Some bloggers may be reviewing the year in the next few days, so I thought I would do the same. However, I'm not going to review th events of the year as such, I'm just going to name the single most important and significant day in UK politics this year and it was May 2nd 2007, this was when Year Zero began for the Labour Party.
What do I mean by that? Well, the day that ten years passed since the 1997 election victory, the day that the history went into double figures, was also the day that New Labour became Old New Labour. The Blairites understood this, and so I think did some of the Brownites, that is what they meant when they kept talking about "renewal".
They understood that the message was becoming stale. I can rcall, just before the 2005 General Election that I said, in response to a Labour member saying that they were now the "natural party of Government" that they wouldn't win a fourth term.

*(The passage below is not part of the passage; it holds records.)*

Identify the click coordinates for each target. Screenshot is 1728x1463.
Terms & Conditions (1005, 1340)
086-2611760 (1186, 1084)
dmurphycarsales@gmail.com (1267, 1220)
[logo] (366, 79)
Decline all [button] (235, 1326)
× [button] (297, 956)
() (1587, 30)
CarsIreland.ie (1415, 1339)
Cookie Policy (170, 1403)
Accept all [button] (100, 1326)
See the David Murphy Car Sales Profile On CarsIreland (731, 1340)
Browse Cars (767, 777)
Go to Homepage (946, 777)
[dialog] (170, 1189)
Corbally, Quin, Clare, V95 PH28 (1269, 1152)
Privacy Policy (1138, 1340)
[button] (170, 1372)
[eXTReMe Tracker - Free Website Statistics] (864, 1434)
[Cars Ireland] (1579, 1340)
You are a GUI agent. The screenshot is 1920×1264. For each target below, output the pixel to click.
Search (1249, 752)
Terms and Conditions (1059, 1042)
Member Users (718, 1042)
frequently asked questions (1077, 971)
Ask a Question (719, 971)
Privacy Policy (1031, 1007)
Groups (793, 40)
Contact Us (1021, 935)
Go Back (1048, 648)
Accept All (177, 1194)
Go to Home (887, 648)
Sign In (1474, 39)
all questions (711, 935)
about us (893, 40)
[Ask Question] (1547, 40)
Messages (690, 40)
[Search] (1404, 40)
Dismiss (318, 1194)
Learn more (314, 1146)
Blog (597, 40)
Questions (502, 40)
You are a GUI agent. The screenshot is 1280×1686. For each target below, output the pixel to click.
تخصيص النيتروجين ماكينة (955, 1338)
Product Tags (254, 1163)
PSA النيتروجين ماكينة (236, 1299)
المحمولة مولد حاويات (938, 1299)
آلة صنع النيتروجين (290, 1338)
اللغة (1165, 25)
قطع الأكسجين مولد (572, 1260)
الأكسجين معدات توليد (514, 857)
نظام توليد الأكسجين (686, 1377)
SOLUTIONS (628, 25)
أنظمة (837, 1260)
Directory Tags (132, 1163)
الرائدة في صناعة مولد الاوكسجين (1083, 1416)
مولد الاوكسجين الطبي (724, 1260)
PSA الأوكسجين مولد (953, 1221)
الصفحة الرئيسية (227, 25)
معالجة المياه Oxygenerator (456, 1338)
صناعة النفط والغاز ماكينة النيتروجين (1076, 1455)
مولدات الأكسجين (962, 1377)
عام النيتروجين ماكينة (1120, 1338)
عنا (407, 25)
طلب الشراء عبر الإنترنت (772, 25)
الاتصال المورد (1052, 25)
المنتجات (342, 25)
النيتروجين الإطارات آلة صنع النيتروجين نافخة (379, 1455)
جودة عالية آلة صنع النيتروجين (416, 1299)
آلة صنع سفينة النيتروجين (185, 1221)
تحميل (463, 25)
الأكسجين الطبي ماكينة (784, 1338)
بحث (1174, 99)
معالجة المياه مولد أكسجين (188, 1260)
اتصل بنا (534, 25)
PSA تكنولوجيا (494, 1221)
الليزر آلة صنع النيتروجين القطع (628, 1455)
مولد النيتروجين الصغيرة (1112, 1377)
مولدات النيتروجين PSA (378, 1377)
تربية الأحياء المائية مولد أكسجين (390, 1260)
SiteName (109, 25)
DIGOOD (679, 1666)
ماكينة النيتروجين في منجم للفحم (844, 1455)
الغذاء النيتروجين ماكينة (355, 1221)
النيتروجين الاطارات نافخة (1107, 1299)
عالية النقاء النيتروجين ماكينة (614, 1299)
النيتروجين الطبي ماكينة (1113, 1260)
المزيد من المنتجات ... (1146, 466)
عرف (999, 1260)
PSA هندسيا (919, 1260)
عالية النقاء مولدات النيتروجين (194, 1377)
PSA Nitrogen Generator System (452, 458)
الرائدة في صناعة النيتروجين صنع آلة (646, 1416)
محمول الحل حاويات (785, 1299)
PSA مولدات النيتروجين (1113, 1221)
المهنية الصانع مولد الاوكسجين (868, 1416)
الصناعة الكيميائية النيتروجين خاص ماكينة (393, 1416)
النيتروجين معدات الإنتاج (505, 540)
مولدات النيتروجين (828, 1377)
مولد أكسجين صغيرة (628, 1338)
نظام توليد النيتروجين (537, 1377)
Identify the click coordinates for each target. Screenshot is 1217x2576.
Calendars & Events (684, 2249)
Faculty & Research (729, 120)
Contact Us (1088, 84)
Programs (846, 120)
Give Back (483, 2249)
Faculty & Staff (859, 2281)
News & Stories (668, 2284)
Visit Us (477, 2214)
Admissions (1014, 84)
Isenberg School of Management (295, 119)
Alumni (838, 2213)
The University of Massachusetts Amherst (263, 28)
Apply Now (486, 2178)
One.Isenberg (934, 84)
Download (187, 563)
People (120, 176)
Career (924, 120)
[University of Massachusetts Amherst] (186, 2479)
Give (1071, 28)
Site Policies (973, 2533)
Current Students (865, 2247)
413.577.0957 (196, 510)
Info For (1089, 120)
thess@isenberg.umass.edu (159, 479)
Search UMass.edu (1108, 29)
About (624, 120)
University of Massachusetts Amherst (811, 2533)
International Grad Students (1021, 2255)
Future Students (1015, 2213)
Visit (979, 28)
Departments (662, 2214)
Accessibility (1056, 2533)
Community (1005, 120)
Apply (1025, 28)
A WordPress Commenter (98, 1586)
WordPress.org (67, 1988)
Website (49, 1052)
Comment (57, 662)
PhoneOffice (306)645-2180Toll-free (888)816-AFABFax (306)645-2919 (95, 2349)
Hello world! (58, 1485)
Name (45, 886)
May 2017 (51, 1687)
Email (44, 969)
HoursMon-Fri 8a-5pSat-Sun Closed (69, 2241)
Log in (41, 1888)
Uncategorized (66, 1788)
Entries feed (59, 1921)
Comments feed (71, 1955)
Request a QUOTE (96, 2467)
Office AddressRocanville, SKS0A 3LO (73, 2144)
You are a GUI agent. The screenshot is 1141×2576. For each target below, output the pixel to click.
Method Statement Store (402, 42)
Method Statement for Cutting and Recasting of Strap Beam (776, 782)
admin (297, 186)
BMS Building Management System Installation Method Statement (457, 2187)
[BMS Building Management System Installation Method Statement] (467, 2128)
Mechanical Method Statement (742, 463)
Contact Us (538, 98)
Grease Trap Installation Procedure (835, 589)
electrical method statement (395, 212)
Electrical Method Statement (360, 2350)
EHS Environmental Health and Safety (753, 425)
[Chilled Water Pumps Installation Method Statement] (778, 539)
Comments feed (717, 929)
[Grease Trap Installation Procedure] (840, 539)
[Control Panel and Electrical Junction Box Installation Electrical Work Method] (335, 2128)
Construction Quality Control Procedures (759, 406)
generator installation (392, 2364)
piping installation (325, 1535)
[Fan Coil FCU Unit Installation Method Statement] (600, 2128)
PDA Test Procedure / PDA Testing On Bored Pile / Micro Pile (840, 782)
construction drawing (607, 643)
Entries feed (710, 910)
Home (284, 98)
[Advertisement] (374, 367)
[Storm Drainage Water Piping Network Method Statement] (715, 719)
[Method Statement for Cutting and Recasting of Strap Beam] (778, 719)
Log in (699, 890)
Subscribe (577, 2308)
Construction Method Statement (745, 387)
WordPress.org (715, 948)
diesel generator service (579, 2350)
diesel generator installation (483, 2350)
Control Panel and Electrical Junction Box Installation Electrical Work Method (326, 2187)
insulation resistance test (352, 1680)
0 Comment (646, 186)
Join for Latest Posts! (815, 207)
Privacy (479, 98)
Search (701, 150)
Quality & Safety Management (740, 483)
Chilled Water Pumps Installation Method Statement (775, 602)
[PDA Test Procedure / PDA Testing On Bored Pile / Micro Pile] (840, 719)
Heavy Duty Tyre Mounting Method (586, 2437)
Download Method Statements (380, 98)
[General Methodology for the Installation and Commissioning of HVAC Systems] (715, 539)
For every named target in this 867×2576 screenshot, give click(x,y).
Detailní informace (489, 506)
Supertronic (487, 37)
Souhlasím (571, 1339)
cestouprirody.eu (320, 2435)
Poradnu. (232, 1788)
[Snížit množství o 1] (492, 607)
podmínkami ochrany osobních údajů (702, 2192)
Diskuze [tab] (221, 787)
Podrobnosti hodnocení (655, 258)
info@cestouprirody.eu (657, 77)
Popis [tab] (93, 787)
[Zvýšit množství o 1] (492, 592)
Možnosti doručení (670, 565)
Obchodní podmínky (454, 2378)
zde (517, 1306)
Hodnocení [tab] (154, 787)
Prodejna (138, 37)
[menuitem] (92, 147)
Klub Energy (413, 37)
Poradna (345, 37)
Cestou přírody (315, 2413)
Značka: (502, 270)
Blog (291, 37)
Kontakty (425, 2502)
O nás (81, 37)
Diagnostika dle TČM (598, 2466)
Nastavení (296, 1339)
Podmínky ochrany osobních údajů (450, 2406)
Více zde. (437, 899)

I said the reason would be because they would no longer be able to trade on the old message before and that the strategy of having a permanant Opposition attitude towards Government, the rolling campaign and driving home of the same message would start to wain as the time beteen themselves and the last Government edged into double figures.
The old New Labour message of "18 years of Tory rule", "no more boom and bust", "low inflation" and "low interest rates" would begin to hold ever decreasing salience for the voting populace. Memories can be easily tapped when it's less than ten year ago, but if the next election is in 2010 a Government in power for 13 years, cannot seriously expect to trade on memory that are at best 20 years old and in some case over 30.
The evidence for this can be seen in the Independent's poll today by ComRes. It has found that the "time for change" message is starting to gain ground in peoples' minds. That's not simply because of what the Fabian called the "autumn horribilis" it is linked to the idea that New Labour is now actually Old New Labour.
When large parts of the electorate see Gordon Brown talk about not wanting to return to the Tory days of the late 80s and 90s they ask themselves, quite rightly, how something that happened 20 years ago relates to them today. They see a man that has been at the helm alongside the last Prime Minister throughout the last ten years and are not so stupid to think that he cannot be held responsible for things that might happen now.
"Thatcher's Blame", the ability to relate any sort of problem back to Thatcher or the previous Tory Administration in general and, crucially, to make it sound plausible has now passed. That is why May 2nd 2007 was the first day of Year Zero for the Labour Party. That is why the New Labour message, so carefully and brilliantly crafted by Campbell, Mandelson et al is no longer suitable.
That particular political meme is now dead. In the coming year there will be a new message that becomes dominant. Which party it comes from is unknown of course, but what is certain is that the electorate no longer hears the politics of fear about events that have now passed the decade milestone.
"Labour isn't working" was a powerful message that eventually didn't hit the spot anymore. The same is true of "18 Years of Tory Rule and boom and bust". If Brown and his inner-circle realise that fact they may yet turn it around, but it may actually be too late.